THE ANTIQUARIAN | The highlight of the British Museum’s African Galleries is ‘Throne of Weapons’ by Mozambican artist Cristóvão Canhavato.

Africa pic

Ok so you saw the photo and thought Africa was going down the tubes again. Not so, in fact we have finally found the cure to the instruments of death traded in by the various lords of war and warlords in Africa. But first let me put this into perspective. On the hottest recorded day this summer, London was warming to 32 degrees and I was on my way to visit the British Museum. According to the sign outside the Russell Square tube station it is only 885 yards down the road and proved easy to find. As it says in The British Museum Little book of Treasures it “is one of the world’s greatest treasure houses and at the same time one of its most respected academic institutions”

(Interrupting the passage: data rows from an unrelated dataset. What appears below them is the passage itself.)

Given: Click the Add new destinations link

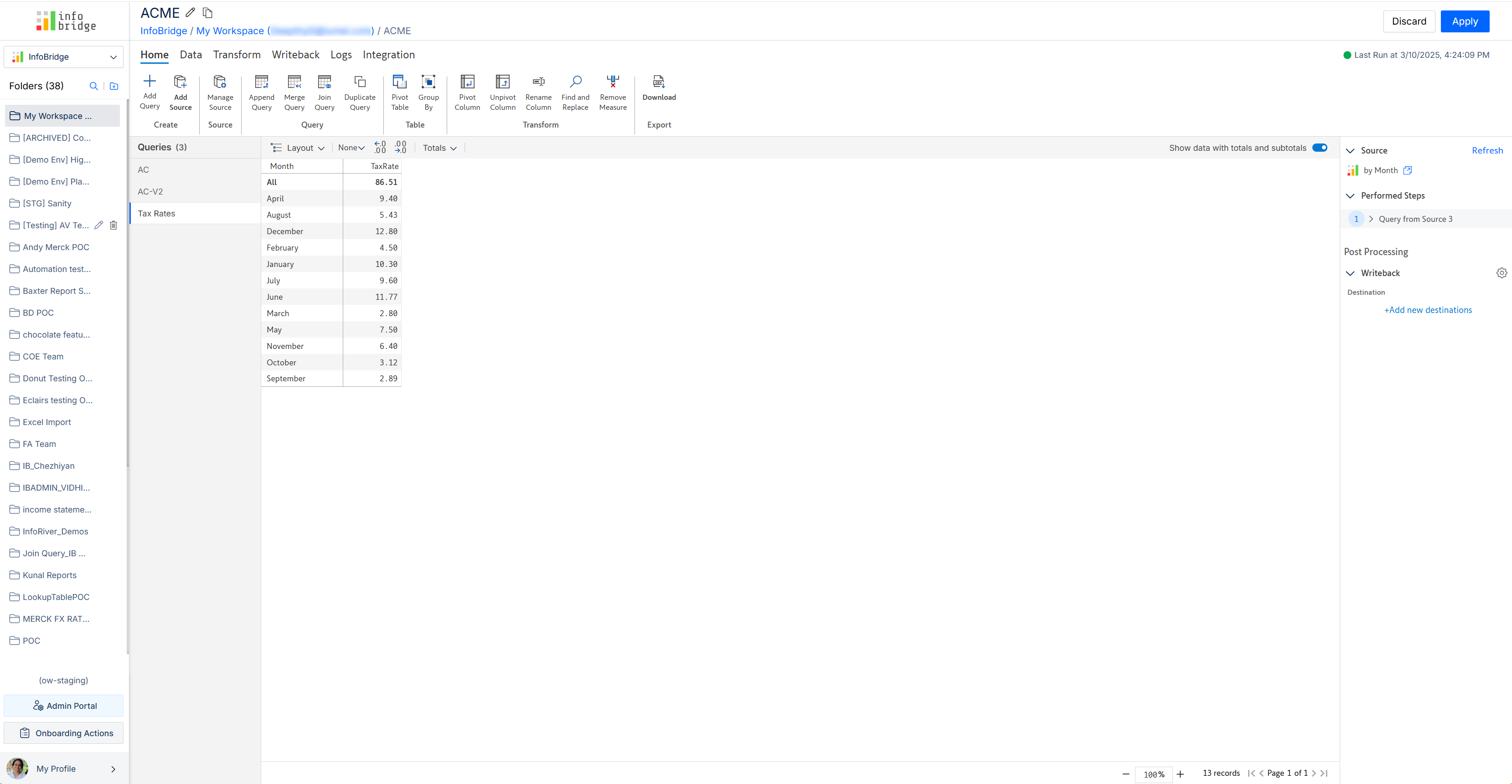Looking at the screenshot, I should (1428, 310).
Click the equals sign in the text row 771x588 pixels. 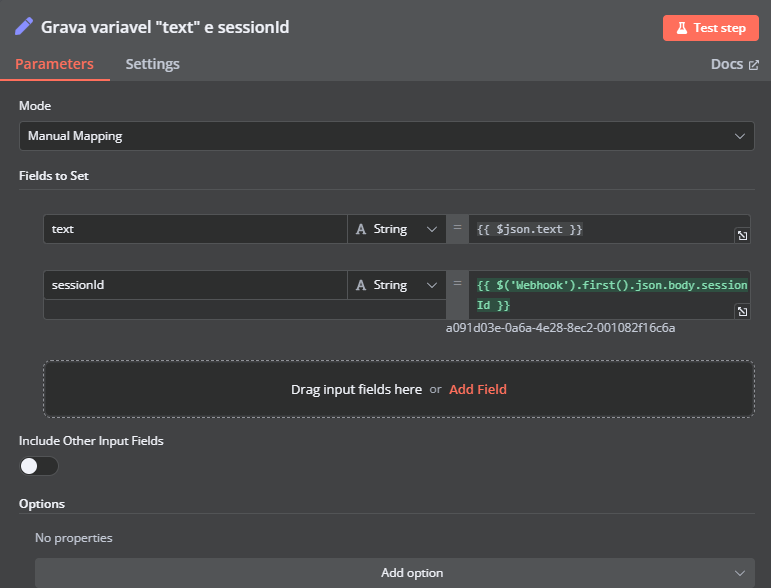click(x=458, y=229)
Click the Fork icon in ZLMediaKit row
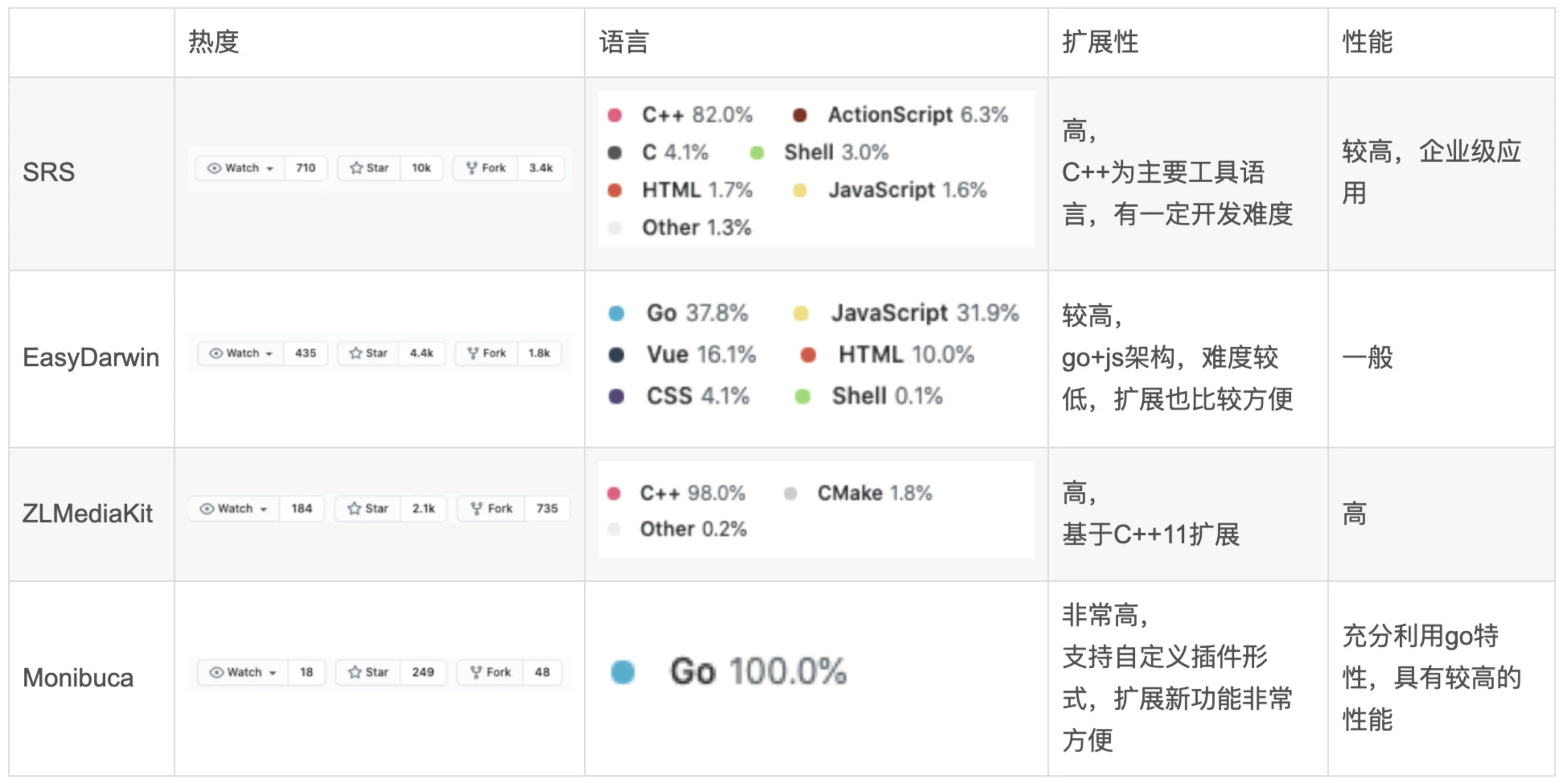 [477, 509]
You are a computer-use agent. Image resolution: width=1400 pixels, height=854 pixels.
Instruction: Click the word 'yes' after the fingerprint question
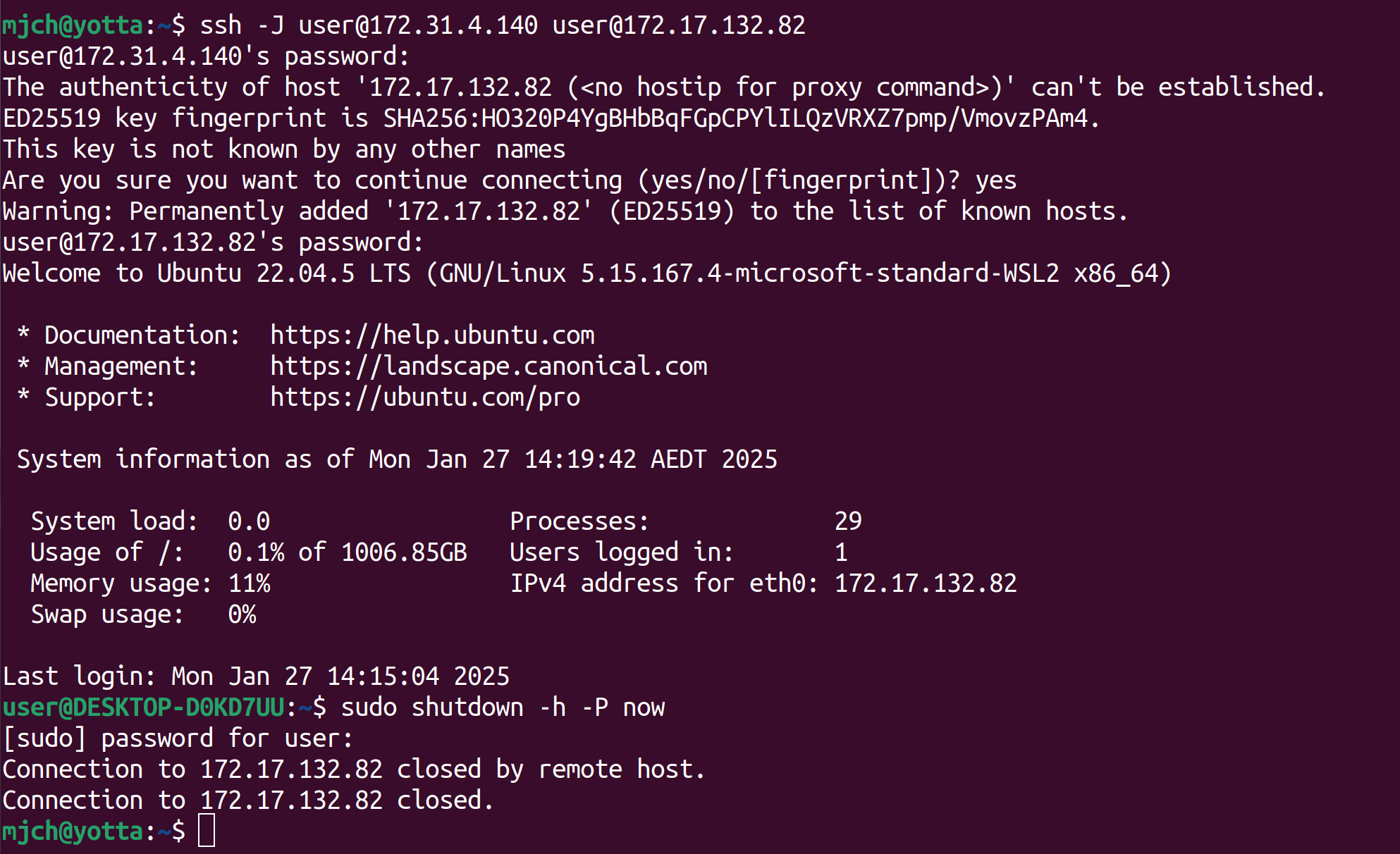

The reason for my visit was to research a piece that had come into stock and for the world’s art and antique dealer’s, museums such as this are the place to go. On my way in I spotted this sign showing the location of The Sainsbury African Galleries, which with great air conditioning was a blessing. Here one finds not only historical objects but contemporary works as well. The highlight for me turned out to be the ‘Throne of Weapons’ by Cristóvão Canhavato who produced this in Maputo, Mozambique in 2001. Made from scrapped weapons such as the notorious AK 47 these instruments of death have been reborn as art and make a very powerful statement. Driven by Bishop Dinis Sengulane who initiated a project called ‘Arms into Tools’ in 1995, the primary aim was to encourage the local populace to swap their guns for tools. Artists were then given access to turn these into works of art. Of these the throne is truly engaging, focusing the mind on how crude armaments have been reformed into a traditional symbol of power.

The only thing the international art trade has to do now is to convince the world that these contemporary art works will surge in value and maybe we can then sell them back to the countries that made them in the first place. It is indeed a strange world we live in and seeing the impact this had on all the visiting tourists I am sure this is exactly what will happen. Who knows but maybe we could give the arms trade a ‘gun’ for their money.